* _Task A_: Reproduce the part of the writing tips starting with "Adam Blumer’s Tips" and going on through "Writer’s Digest magazine.", substituting "book" for "novel".
* _Task B_: According to the writing tips, where is the Write-to-Publish Conference held?

* _Text shown_:
========================================================================

Adam Blumer’s Tips for Writers

Adam Blumer is a writer friend whom I have met recently through email. He writes for the same kind of publications I do. He gives these tips for writers who want to write for publication:

  • Read the books that you want to write. Conversely, write the books that you want to read. Also read the best writing you can find (not necessarily what sells or is popular).
  • Read and reread your favorite novel. Study how the author portrays his characters, draws his setting, structures the plot, creates conflict, handles language, and builds to a natural and satisfying end.
  • Subscribe to and study Writer’s Digest magazine.
  • Check out the Writer’s Digest library of books and read as much about writing as you can. Study the craft of writing and always be willing to learn and to change.
  • Take a class on writing or a writer’s correspondence course. (Writer’s Digest offers online workshops. By the way, Writer’s Digest is not paying me to promote their products and training.)
  • Join a writer’s critique group and develop thick skin. You’ll need it. (The ACFW offers such groups.)
  • Network with wannabe authors like you. They may share the same struggles and questions.
  • Be willing to sit at the feet of those who have already blazed the path you want to tread. Ask them questions. Read their books. Listen to the voice of experience.
  • Attend a writer’s conference (for example, the Write-to-Publish Conference held in Wheaton, Illinois, each summer) and talk to publishers, literary agents, and established authors. Humbly learn as much about Christian publishing as you can.

========================================================================

* _Provided material_:
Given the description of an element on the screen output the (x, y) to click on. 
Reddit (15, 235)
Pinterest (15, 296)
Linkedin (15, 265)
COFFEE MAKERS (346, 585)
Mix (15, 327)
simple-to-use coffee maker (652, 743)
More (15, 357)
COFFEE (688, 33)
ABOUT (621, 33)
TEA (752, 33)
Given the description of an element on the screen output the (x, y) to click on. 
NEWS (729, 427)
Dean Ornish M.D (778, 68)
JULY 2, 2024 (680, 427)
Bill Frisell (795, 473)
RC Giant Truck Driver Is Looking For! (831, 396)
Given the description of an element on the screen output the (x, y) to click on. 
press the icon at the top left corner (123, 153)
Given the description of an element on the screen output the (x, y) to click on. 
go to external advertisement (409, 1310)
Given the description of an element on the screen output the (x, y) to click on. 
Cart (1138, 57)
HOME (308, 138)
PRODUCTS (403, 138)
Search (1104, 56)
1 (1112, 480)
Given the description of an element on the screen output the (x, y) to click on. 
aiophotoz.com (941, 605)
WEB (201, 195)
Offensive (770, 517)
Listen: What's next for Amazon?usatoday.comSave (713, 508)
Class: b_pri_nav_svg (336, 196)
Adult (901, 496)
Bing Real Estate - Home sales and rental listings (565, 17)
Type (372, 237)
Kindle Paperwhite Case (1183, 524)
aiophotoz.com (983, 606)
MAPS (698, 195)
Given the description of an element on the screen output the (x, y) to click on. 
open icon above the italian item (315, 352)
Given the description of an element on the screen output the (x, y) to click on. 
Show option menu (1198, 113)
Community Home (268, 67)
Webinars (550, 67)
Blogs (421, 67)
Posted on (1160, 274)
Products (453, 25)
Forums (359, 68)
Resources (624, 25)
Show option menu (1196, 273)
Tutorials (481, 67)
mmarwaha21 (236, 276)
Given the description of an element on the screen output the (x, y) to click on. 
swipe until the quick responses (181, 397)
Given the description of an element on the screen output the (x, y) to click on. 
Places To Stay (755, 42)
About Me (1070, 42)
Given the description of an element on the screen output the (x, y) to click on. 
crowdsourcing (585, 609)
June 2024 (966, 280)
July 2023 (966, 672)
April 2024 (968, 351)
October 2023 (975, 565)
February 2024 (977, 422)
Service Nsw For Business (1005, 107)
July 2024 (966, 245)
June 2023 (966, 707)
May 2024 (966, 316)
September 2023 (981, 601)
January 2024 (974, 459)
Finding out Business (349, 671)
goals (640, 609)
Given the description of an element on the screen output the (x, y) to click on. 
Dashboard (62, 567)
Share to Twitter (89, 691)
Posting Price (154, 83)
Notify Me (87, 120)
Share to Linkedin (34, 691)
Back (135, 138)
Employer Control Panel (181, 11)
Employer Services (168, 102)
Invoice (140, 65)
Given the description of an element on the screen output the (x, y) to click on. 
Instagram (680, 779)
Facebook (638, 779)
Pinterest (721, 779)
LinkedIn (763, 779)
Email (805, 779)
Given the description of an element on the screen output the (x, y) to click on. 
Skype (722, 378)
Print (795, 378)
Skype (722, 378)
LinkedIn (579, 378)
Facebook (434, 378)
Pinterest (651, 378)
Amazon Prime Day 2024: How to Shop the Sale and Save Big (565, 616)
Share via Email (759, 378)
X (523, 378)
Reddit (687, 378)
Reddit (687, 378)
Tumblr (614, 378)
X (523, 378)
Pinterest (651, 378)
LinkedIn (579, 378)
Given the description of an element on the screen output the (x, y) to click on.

========================================================================

* _Expected answer A_:
Adam Blumer’s Tips for Writers

Adam Blumer is a writer friend whom I have met recently through email. He writes for the same kind of publications I do. He gives these tips for writers who want to write for publication:

  • Read the books that you want to write. Conversely, write the books that you want to read. Also read the best writing you can find (not necessarily what sells or is popular).
  • Read and reread your favorite book. Study how the author portrays his characters, draws his setting, structures the plot, creates conflict, handles language, and builds to a natural and satisfying end.
  • Subscribe to and study Writer’s Digest magazine.

* _Expected answer B_: In Wheaton, Illinois, each summer.